2. Train Ridge, Lasso, and ElasticNet models (all with `alpha=1.0`).
3. Evaluate each with 5-fold CV using negative MSE.
4. Print the results in a comparison table.
5. Discuss which model performs best and why.

In [None]:
# Exercise 3 - Starter Code

from sklearn.datasets import make_regression
from sklearn.linear_model import Ridge, Lasso, ElasticNet
from sklearn.model_selection import cross_val_score

# Generate synthetic data: 20 features, only 5 are informative
X, y = make_regression(
    n_samples=500, n_features=20, n_informative=5,
    noise=10, random_state=42
)

print(f"X shape: {X.shape}")
print(f"y shape: {y.shape}")

# TODO 1: Create models with alpha=1.0
# ridge = Ridge(alpha=1.0, random_state=42)
# lasso = Lasso(alpha=1.0, random_state=42)
# elasticnet = ElasticNet(alpha=1.0, l1_ratio=0.5, random_state=42)
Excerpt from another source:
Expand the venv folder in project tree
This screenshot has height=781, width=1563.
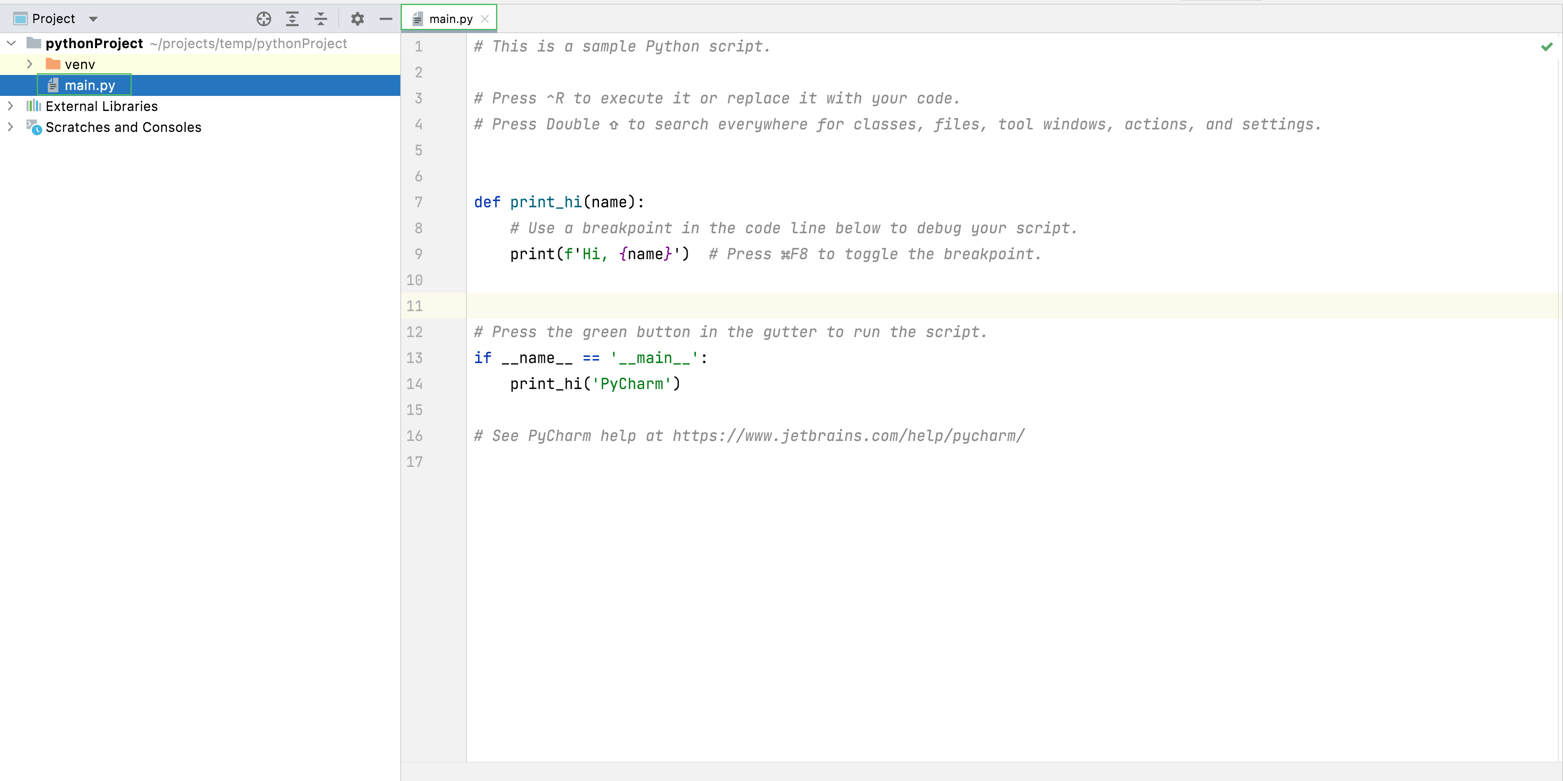coord(28,64)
# TODO 2: Evaluate each with 5-fold CV
# scoring = 'neg_mean_squared_error'
# ridge_scores = cross_val_score(ridge, X, y, cv=5, scoring=scoring)
# lasso_scores = ...
# elasticnet_scores = ...

# TODO 3: Print comparison (convert neg MSE to positive)
# for name, scores in [('Ridge', ridge_scores), ('Lasso', lasso_scores), ('ElasticNet', elasticnet_scores)]:
#     mse = -scores.mean()
#     std = scores.std()
#     print(f"{name:12s} MSE: {mse:.2f} +/- {std:.2f}")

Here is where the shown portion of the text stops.